At the heart of the framework is organizational advocacy. It usually (but not always) sits within a given company’s marketing or product marketing departments. The relationships with customers, communities, and partners are exposed via actions that conform to authenticity, honesty, and empathy—the expected outcomes listed on the proper aim for increased sales, brand recognition, and such. Then, two measures are received – one for future (lagging) impact of a possible deal, and another for near-real-time effect – usually such that it might influence future R & D and advocacy efforts.

I named this framework the Avocado Framework. It’s an old wordplay on the word advocates, and I felt it’s a bit like an avocado – hard in the core and soft to the outside. A lesson I also learned during this project was that when you search with ‘advocate,’ you get a lot of legal text in results.

As part of the outcomes for the thesis, I listed additional considerations on how to apply the framework, and it would be interesting to use this on a larger scale in the future.

The data

For any decent thesis, you need data. I gathered data through an anonymous survey (quantitative data) and personal interviews (qualitative data). I didn’t record any of the discussions, but I just typed furiously while meeting the interviewee like a paralegal in a courtroom. This produced pages upon pages of text that was primarily coherent but required quite a bit of re-reading and iterations.

I had five interviewees, and I spent about ten days sifting through the data I gathered. It opened my eyes to many aspects, especially how vastly different people might see or perceive the advocacy role in technology.

For the anonymous survey, I utilized social media – mainly Twitter and LinkedIn. I crafted a survey with about ten questions. After seeing the initial draft, my supervisor had me re-do it with more challenging questions. Altogether, the questions I had were:

  • Do you consent to participating (anonymously) to this survey?
  • Do you currently work in an Advocacy role (such as a Cloud Advocate, DevRel, or similar)?
  • Do you know people working in an Advocacy capacity?
  • Do you follow people on social media who work as Advocates (such as a Cloud Advocate or a DevRel Lead or similar)?
  • In your perception, do you see Advocacy, Developer Relations, Technical Evangelism, and such roles as more similar, or different to each other?
::::::::
## Instructions
• a. Could you echo the part of the advocacy thesis text that begins at the words "At the heart" and stops after "and advocacy efforts."?
• b. In the advocacy thesis text, which qualities must the actions that expose relationships with customers, communities, and partners conform to? List every one.
• c. Could you carry on the advocacy thesis text with the next part, starting right after its last line?

## Source excerpt
::::::::
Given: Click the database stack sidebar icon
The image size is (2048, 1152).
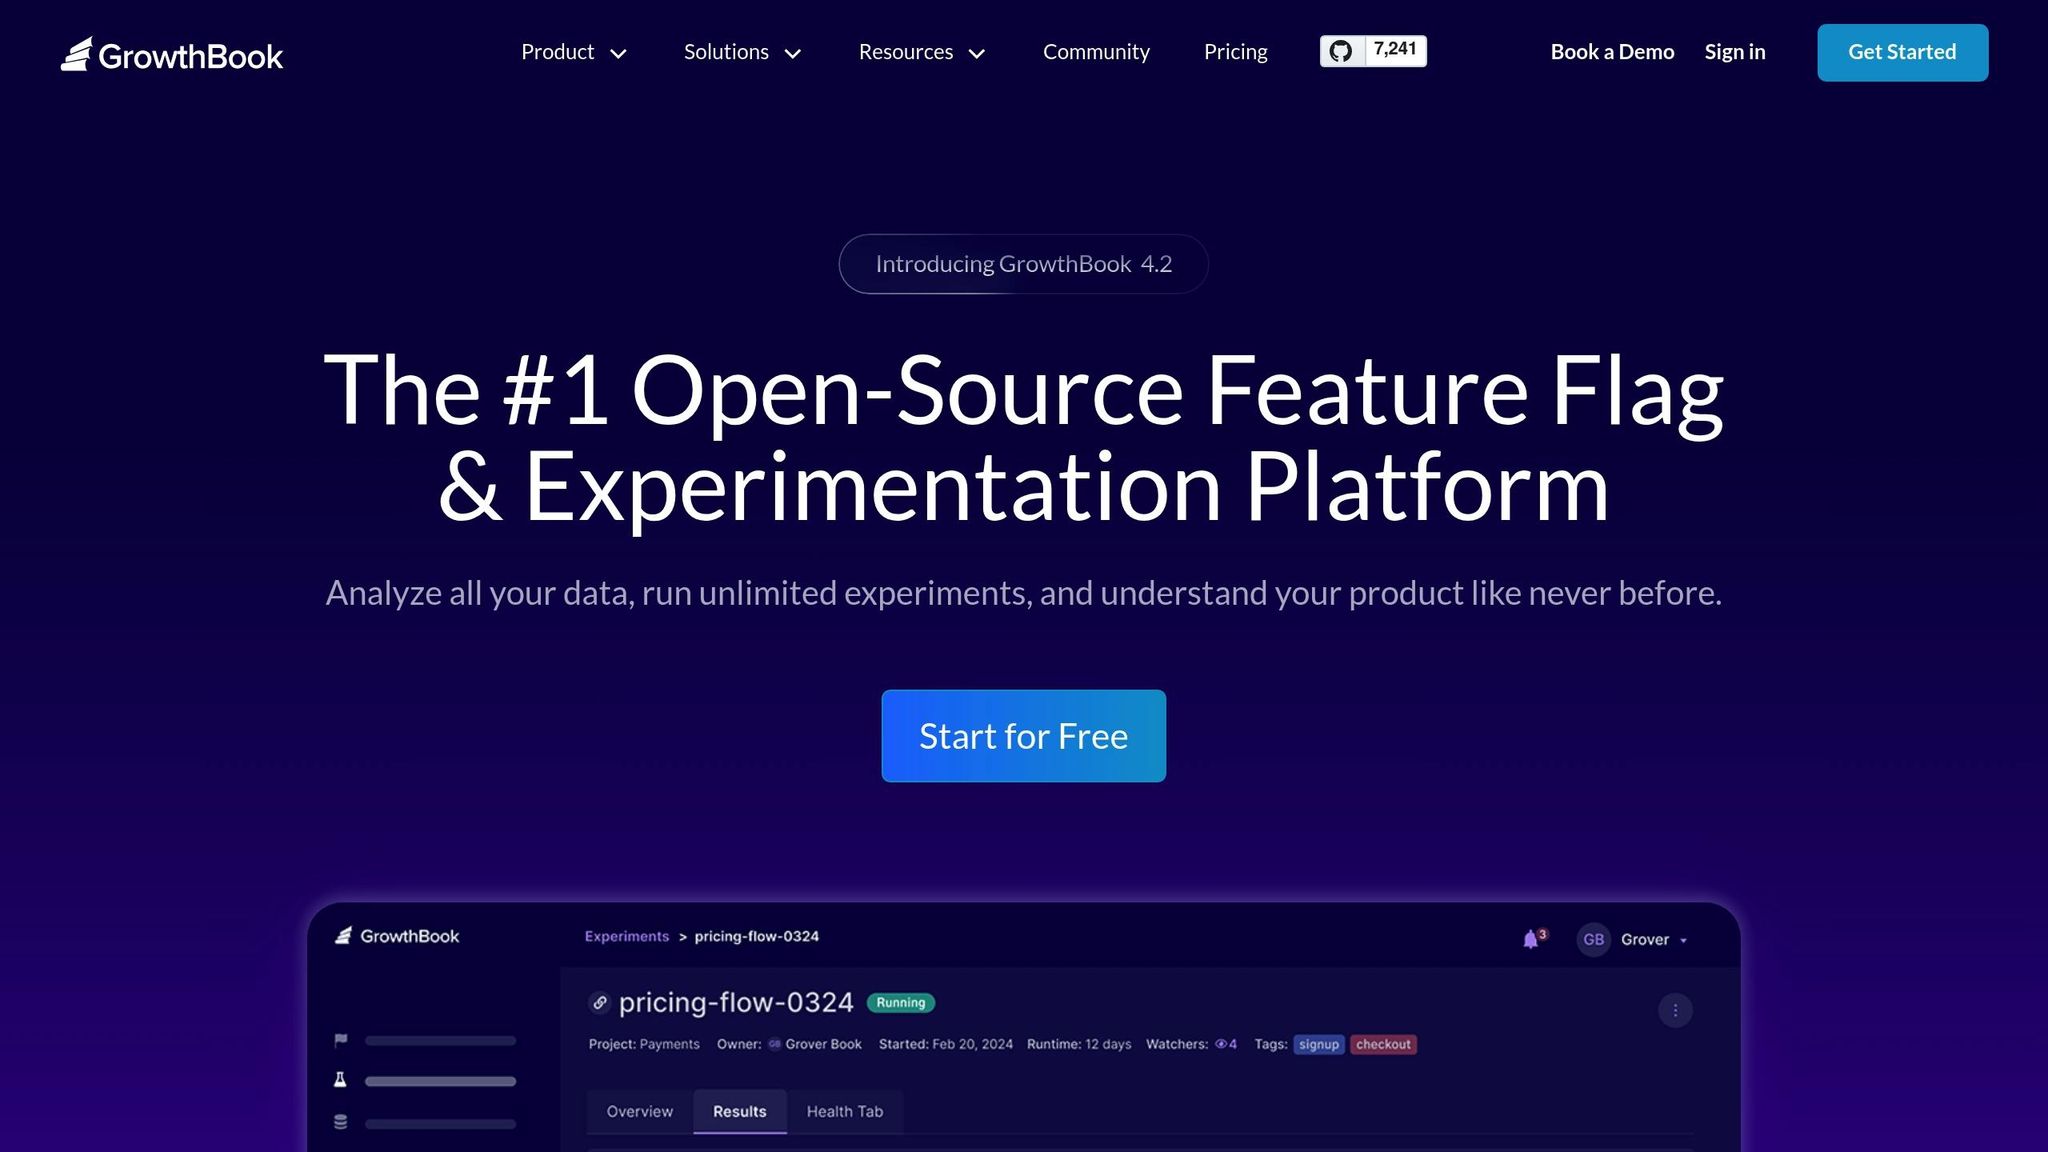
::::::::
## Exercise answers
• a.
At the heart of the framework is organizational advocacy. It usually (but not always) sits within a given company’s marketing or product marketing departments. The relationships with customers, communities, and partners are exposed via actions that conform to authenticity, honesty, and empathy—the expected outcomes listed on the proper aim for increased sales, brand recognition, and such. Then, two measures are received – one for future (lagging) impact of a possible deal, and another for near-real-time effect – usually such that it might influence future R & D and advocacy efforts.

• b. Authenticity, honesty, empathy

• c.
  • How would you position Advocacy with Marketing and Engineering functions?
  • What groups or stakeholders do you expect people in Advocacy roles to work and interact with? (You can select one or more choices)
  • What content and activities do you expect to see from a person working in Advocacy or Developer Relations? (You can select one or more choices) (blogs, speaking at events, etc.)
  • Please rate each statement on your thoughts about people working in an Advocacy role?
  • Based on your preference, rearrange the following statements:
  • People working in Advocacy role should focus on (X, Y, Z..)
  • How should the success of people in Advocacy roles be measured? (You can select one or more choices)
  • Any additional comments, thoughts, or insights?

A total of 160 people responded to my survey, for which I am very grateful. Some of the questions required you to think through, rather than just clicking the obvious choice and submitting it in less than a minute. Many people spent more than 15 minutes on the survey.

I amassed all the raw data to Excel. I have a large display, and it was filled from corner to corner with the data. On the side, I built a relatively valuable but straightforward Power BI dashboard that I could use to visualize my findings. I still utilized Excel quite a bit, as visualizing data often meant a clean chart rather than a fancy clickable and animated element.

Here’s an example – are DevRel people usually developers, or at least, what’s the expectation?

It’s a mixed bag. Most people somewhat agree, while a lot of people somewhat disagree. I was a bit scared about analyzing something like this, but my supervisor encouraged me to push forward and towards the tough questions. Why? Why is this? I spent numerous pages studying these insights. While I cannot say I’ve reached a conclusive result, I found the managerial recommendations and the template for anyone working in DevRel capacity.

Managerial implications

So, to conclude a thesis, you need to suggest the following steps – basically, recommendations. In short, these are:

Finding the right people – it’s a challenging role. I wrote in my thesis:

Experienced subject-matter experts, such as developers, are great candidates for advocates. Nevertheless, not each developer is a great fit. Beyond being intricately skilled in their craft, advocates have to be easily approachable, supportive, and candid. These traits might be natural for some, while others have to orient and grow professionally more. A way to achieve this could be, e.g., leading the advocacy function by example, partnering and connecting with other advocates (from other companies), and carefully adjusting based on feedback and reactions from the communities. The advocate’s role is a mix of marketing, social media appearances, influencing, know-how, and a pirate. Not too much of any, but enough of all.

Training and supporting advocates. Again, I wrote in my thesis:

Cultivate, support, train, and encourage advocates to be honest, authentic, and empathetic. A traditional corporate training, while perhaps mandatory, has very little to offer for advocates. An advocate must know the rigid limits of their role and the organization. Is it easier to ask for forgiveness than ask for permission? More so than often, it turns out to be.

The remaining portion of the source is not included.